Effects of Inflation Md. Nuruzzaman, Ph.D. Director (Training), NAPD 1

2 Effects of Inflation  Impact on Output - In general inflation has major costs for the economy, the producer and the consumer.

3 Effects of Inflation  Inflation causes productive investment to fall because profitability falls, speculative investment rises which has a negative effect on employment, output and income. Inflation causes resources to be misallocated.

4 Effects of Inflation  Inflation causes uncertainty to increase which can erode business and consumer confidence.  The drop in confidence can reduce investment and consumption which produce downward pressure on employment and production.

5 Effects of Inflation  Inflation leads to domestic interest rates increasing. Like other prices, the price of money rises to compensate suppliers of money (lenders/savers) for the falling value of the dollars they are repaid. This reduces investment and consumption leading to negative effects on employment and output.

6 Effects of Inflation  If inflation rate is greater than overseas inflation rates, exports decrease and imports increase. This reduces output and employment. Inflation makes a country less internationally competitive, the Current Account deficit also rises.

7 Effects of Inflation  Government may tighten fiscal and monetary policies to reduce inflation, thus causing unemployment to rise and production to decrease.

8 Effects of Inflation  Inflation causes a redistribution and reallocation of resources to the following groups:  Speculators  Borrowers/Lenders  Strong Employee Groups in Key Industry  Monopolies / Oligopolies in Key Industries  Government

9 Effects of Inflation  Speculators: buy and sell property, collectables (eg: art precious metals) etc. during inflationary periods because these items rise faster in price than the general price level which results in Speculator’s real income increasing.

10 Effects of Inflation  Borrowers/Lenders - (depending on interest rates): borrowers benefit if the inflation rate is greater than the interest rates. They pay back dollars of less value and lenders lose.

11 Effects of Inflation  Strong Employee Groups in Key Industries: can use industrial ‘muscle’ to gain wage/fee increases greater than other groups of employees and the inflation rate ( distributive affect).

12 Effects of Inflation  Monopolies / Oligopolies in Key Industries: can raise their prices ahead of inflation and / or pass on cost increases to consumers to maintain or raise profits (distributive effects).

13 Effects of Inflation  Government: revenue rises due to bracket creep, ie: inflation lifts people into higher income and marginal tax brackets, where they pay a higher proportion of income tax to the government.

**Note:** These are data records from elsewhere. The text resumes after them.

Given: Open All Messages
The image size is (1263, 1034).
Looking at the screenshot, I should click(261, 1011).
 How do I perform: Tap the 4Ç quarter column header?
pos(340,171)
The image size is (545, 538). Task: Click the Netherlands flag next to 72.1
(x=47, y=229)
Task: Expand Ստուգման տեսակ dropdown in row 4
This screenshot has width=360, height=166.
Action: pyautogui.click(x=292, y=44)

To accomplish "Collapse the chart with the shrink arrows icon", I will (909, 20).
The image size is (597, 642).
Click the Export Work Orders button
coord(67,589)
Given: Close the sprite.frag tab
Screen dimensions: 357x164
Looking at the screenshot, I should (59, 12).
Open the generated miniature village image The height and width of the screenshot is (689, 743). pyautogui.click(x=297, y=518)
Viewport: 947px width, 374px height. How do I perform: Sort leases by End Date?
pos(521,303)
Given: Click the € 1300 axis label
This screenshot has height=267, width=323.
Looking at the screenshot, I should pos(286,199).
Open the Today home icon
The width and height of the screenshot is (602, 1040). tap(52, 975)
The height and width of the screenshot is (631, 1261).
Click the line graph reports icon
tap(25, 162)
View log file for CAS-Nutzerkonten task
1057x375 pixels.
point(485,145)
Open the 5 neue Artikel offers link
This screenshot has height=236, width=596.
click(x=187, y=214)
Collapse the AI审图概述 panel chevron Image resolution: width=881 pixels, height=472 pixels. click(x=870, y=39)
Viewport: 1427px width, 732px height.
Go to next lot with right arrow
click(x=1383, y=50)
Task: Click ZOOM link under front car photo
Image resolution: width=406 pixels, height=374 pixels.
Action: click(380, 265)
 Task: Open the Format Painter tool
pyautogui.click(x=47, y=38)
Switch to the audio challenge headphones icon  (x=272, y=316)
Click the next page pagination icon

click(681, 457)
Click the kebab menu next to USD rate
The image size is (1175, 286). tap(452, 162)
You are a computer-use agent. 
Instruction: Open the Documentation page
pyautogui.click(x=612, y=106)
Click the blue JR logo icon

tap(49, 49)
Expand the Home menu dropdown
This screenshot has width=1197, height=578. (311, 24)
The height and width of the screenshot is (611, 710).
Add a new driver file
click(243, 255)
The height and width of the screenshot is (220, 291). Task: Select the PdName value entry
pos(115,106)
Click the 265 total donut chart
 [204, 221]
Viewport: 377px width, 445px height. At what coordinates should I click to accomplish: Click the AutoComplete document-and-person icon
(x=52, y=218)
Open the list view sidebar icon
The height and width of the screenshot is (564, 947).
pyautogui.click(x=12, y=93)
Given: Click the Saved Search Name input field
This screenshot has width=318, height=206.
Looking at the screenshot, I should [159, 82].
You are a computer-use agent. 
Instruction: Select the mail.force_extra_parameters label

14 Effects of Inflation  Inflation causes a redistribution and reallocation of resources away from the following groups:  Fixed Income Earners  Weak Union or Non-union Sections of the Workforce  Borrowers/Lenders  Firms in Highly Competitive or Depressed Industries  Savers

15 Effects of Inflation  Fixed Income Earners: real incomes decrease as changes to money incomes lag well behind inflation e.g: the unemployed, public servants etc.

16 Effects of Inflation  Weak Unions or Non- unionised Sections of the Workforce: their money incomes fall behind inflation because they lack industrial ‘muscle’.

17 Effects of Inflation  Borrowers/Lenders (depending on interest rates): borrowers lose if interest rates move ahead of inflation. Lenders anticipate inflation and raise rates to protect real returns.

18 Effects of Inflation  Firms in Highly Competitive or Depressed Industries: rising costs reduce profits when firms cannot easily raise prices.

19 Effects of Inflation  Savers: savings in conventional low interest bank deposits lose value.

20 Effects of Inflation  Conclusion: Inflation transfers income between competing income groups. It causes a redistribution of income away from weaker, low income earners to more protected high earners in both private and public sectors.